Methodology and Data
- Models used: Not applicable (no specific hydrological or climate simulation models were run by the authors; ERA5 is a reanalysis dataset).
- Data sources:
- Streamflow and Reservoir Storage: Automatic Hydrological Information System (SAIH) of the Confederación Hidrográfica Miño–Sil, and Anuario de Aforos of CEDEX.
- Monthly Precipitation and Evapotranspiration: ERA5 reanalysis dataset (European Centre for Medium-Range Weather Forecasts - ECMWF, Copernicus Climate Change Service - C3S) at 0.25° x 0.25° spatial resolution.

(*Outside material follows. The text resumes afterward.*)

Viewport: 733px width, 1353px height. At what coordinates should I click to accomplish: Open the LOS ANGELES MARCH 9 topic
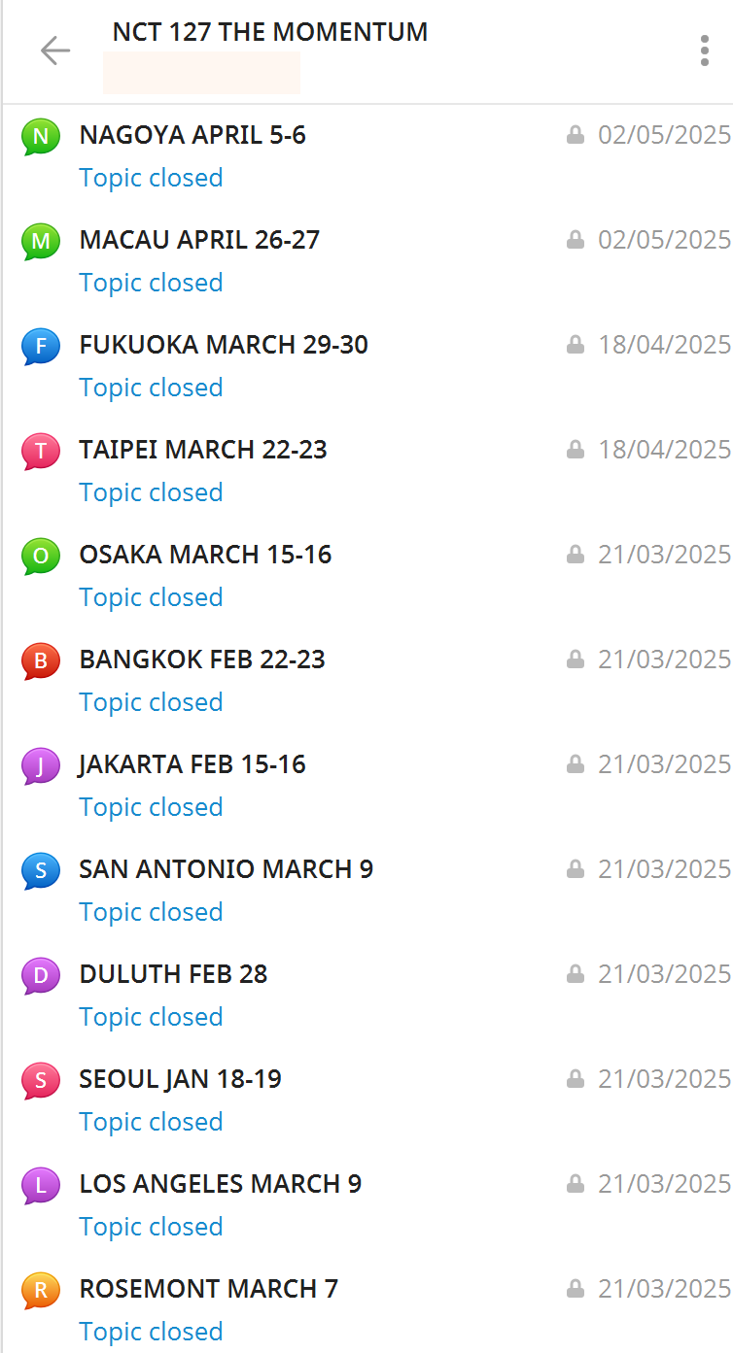220,1184
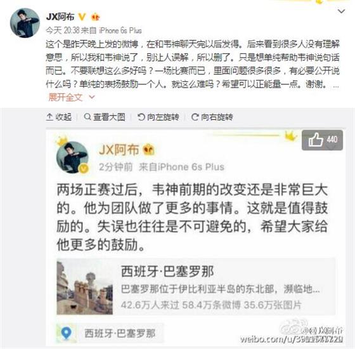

- Rain Gauge Precipitation (for extreme events): AEMET rain gauge stations.
- Land-use data: Instituto Nacional de Estadística (INE), Instituto Galego de Estatística (IGE), and HILDA+ (Historic Land Dynamics Assessment+) dataset.
- Data Completion: Streamflow at San Pedro was reconstructed by summing discharge from Monforte de Lemos (Cabe River) and Santo Estevo (Sil River), validated with Nash–Sutcliffe Efficiency (NSE), Root Mean Square Error–Standard Deviation Ratio (RSR), and Percent Bias (PBIAS).
- Statistical Analysis: Kolmogorov–Smirnov (K–S) test for comparing monthly distributions, linear regression for trend analysis, and percentile-based thresholds for extreme event classification.
Main Results
- Land-use patterns in the Miño–Sil basin remained remarkably stable from the mid-20th century to the early 21st century, with Forest & Pastures & Grass consistently dominating (~93% of total area).
- Dam regulation was identified as the primary driver of long-term streamflow changes, overriding the relatively stable basin-scale precipitation and land-use patterns.
- In regulated river sections (San Pedro, Ourense), reservoirs significantly altered the seasonal flow regime, reducing winter discharges and enhancing summer flows, leading to a clear seasonal redistribution of streamflow and a marked decoupling between discharge and precipitation.
- Unregulated sections (Lugo) maintained a natural flow regime closely linked to rainfall variability.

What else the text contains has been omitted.